Preview 2020: The fate of coal-fired power production in Germany has been sealed with the agreement of a government-appointed commission to phase-out the fossil fuel no later than 2038. But the proposal so far has not been translated into concrete legislation or a decommissioning roadmap and negotiations are set to drag on well into 2020 - and even include the possible opening of a new coal plant. However, the second consecutive year of rapidly declining coal use in the country's energy mix suggest that the coal exit might happen quicker than many expected after all.
The agreement by Germany's coal exit commission on a phaseout of the fossil power source was one of the first major energy and climate policy developments in the country in 2019. The government-appointed commission decided that coal-fired power production should end by 2038 at the latest, a proposal the government said it would enshrine law in the context of its emissions reduction efforts by the end of the same year. Concrete legislation, however, has been delayed until the beginning of 2020, according to the economy ministry (BMWi), which attributed the adjournment to the law’s complexity and need for further coordination among ministries regarding individual provisions. Due to the persisting difficulties in implementing the proposal, a coalition of business associations, trade unions, institutes and NGOs warned in December that the "societal consensus" reached by the coal exit commission was under threat and urged chancellor Angela Merkel to ensure that the proposal be adopted in its entirety.

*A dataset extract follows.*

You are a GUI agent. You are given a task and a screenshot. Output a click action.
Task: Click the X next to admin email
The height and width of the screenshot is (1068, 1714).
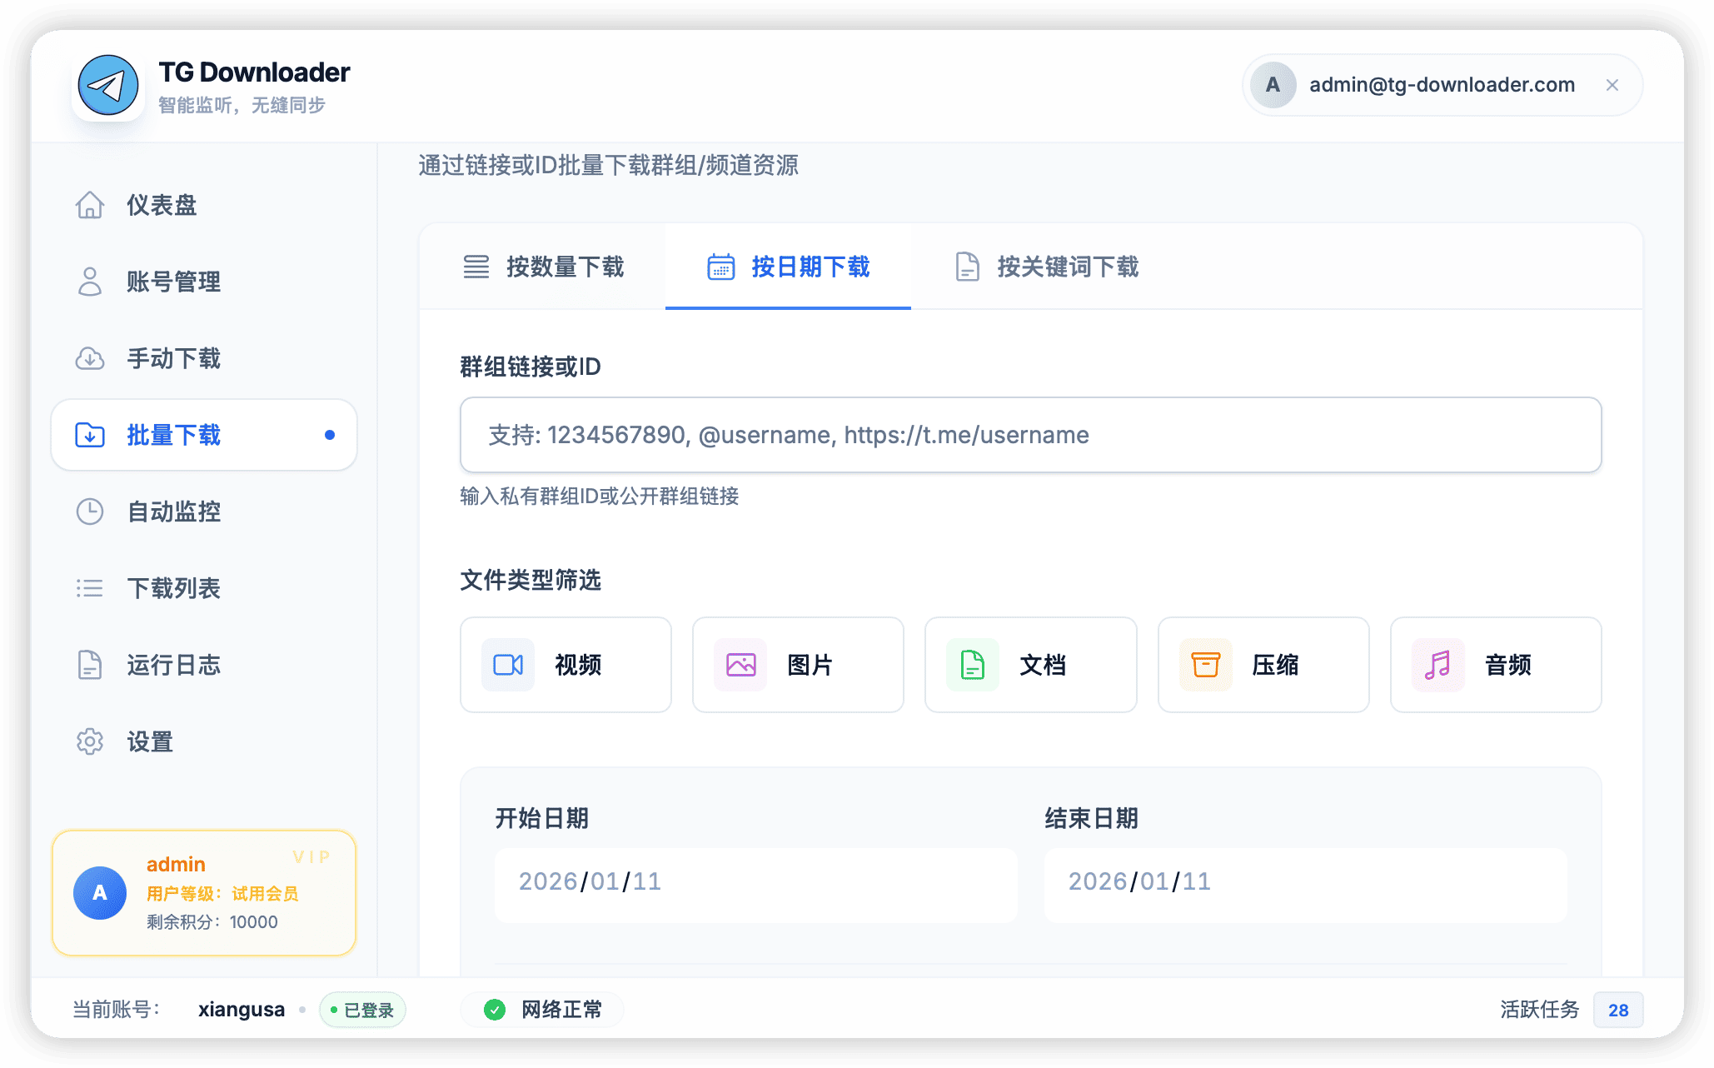click(1612, 85)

"One year after the initial deadline for the outcomes of the coal commission, the government is still failing to translate the coal phaseout and just transition plan into legislation," Alexander Reitzenstein of NGO E3G told Clean Energy Wire. A lack of clarity about its coal phaseout plan and its regulatory framework for the expansion of renewables means that Germany "risks falling further behind in an EU that is moving towards climate neutrality by 2050", he said. Germany's climate policy is poised to receive special scrutiny on the international stage in 2020, since the country will be presiding over the EU Council in the second half of the year and also has announced its commitment to a robust continuation of the Paris Agreement at COP26 in Glasgow at the end of the year. Reitzenstein called the protracted negotiations a "major burden" on the phaseout and stressed that other countries in Europe, like the Netherlands, Spain, Portugal and Greece, have proven that faster transition processes are possible.
While agreement on structural economic assistance for former coal mining regions was reached after a few months, legislation for the phaseout roadmap of coal power plants and possible compensation payments for operators turned out to be much more difficult to pass. The commission had recommended that questions of compensation payments for lignite plant operators RWE, EnBW and Czech EPH be settled in "mutual agreements" until mid-2020. If no agreement can be found, the commission proposed the enforcement of plant shutdowns through "regulatory law", which means units would likely go offline without any substantial compensation at all. RWE head Rolf Martin Schmitz said he would expect compensation payments to the tune of 1.2 to 1.5 billion euros for every gigawatt (GW) that is decommissioned, which would amount to roughly 25 billion euros in total for all lignite plants.